On Sept. 21, the thieves hit Sheldon Morse's wharf, boldly pulling up within sight of his waterfront home. They untied the rope -- though these crates can contain hundreds of dollars' worth of lobster, the custom was to secure them only with a knot -- and pulled five in.
As the thefts went on, some in this town began to wonder whether the thieves were coming from the ranks of lobstermen themselves. The motivation, as the rumors had it, was that this has been a down year for the lobster harvest, which has threatened to derail a near-miraculous 15-year boom in these parts.
"It just makes you so darn suspicious, when you get to mulling it over," Morse said earlier this past week. The boom began when, for reasons that are still not totally understood, Maine's harvest of lobsters began to shoot up, eventually tripling its levels from the late 1980s.

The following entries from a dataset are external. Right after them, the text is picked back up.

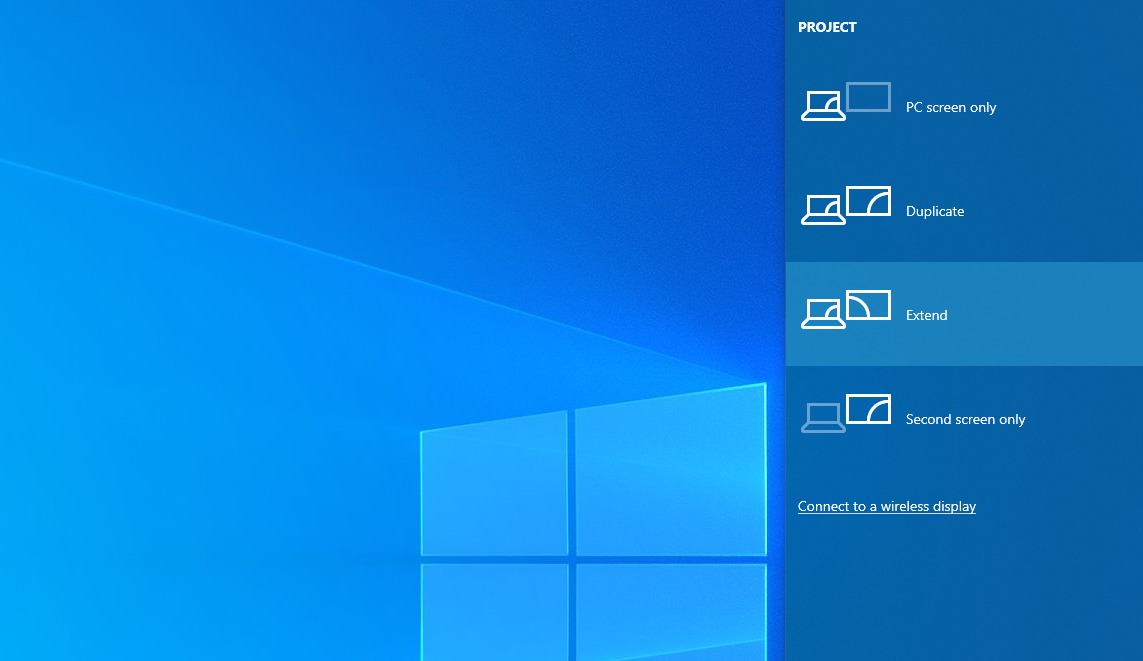The width and height of the screenshot is (1143, 661).
Task: Click the laptop icon in the Extend option
Action: click(x=822, y=314)
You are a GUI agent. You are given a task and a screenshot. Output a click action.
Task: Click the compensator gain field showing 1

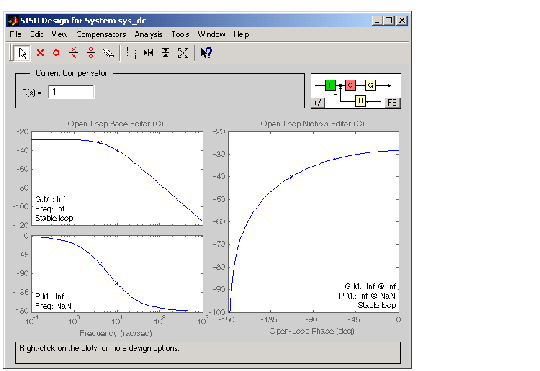tap(71, 92)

Then, as the market for lobster grew because of advertising and new technology that prolonged shelf life, the wholesale price rose from $2.20 a pound in 1990 to more than $4 today.
On this coast, the boom meant 30-foot lobster boats were exchanged for 40-foot ones, and old engines swapped out for big diesel ones. In some cases, lobstermen traded up with the help of loans that assumed big catches would last.
This year, they haven't: No hard statistics are available yet, but lobstermen agree that this year's catch is far worse than those of recent years.
In this climate, desperate lobstermen have been blamed for an uptick in lobster-related crime, from poaching of lobster traps in Maine to an increase in people trying to sneak undersize crustaceans into Massachusetts.
"A lot of people have bought real expensive boats and spent money like drunken sailors," said David Cousens, a lobsterman from South Thomaston and the president of the Maine Lobstermen's Association. "And now reality's coming back."
In Harpswell last week, volunteers in four-hour shifts guarded the wharves outside the 150-year-old Watson's General Store. At night, the town's docks were lighted up "like New York City," in Toothaker's words. And town gossip told of at least one recent false alarm: An angry group of vigilantes shoved off at the sound of a boat motor, and found not a pack of thieves but an elderly woman going out to check on her sailboat.
As news of the arrests filtered out Friday, some in the town said they were relieved, because the men were locals but not lobstermen.
Instead, police said both Taylor and the other unnamed suspect were clam diggers, whose profession has also taken a hit recently because red-tide algae scares have closed some areas to digging.
"I think things will go back to normal," now that suspicion can be put to rest among lobstermen, said Weil, the town selectman.
But Cornish, of the Marine Patrol, said that residents ought to keep using their new floodlights, and -- most abhorrent of all to the traditional Harpswell way of life -- continue to try to lock up their lobster crates. He said that, as long as lobster prices stay high, thieves could return.
"It's unfortunate that we've gotten to that point," he said. "That's where we're at right now."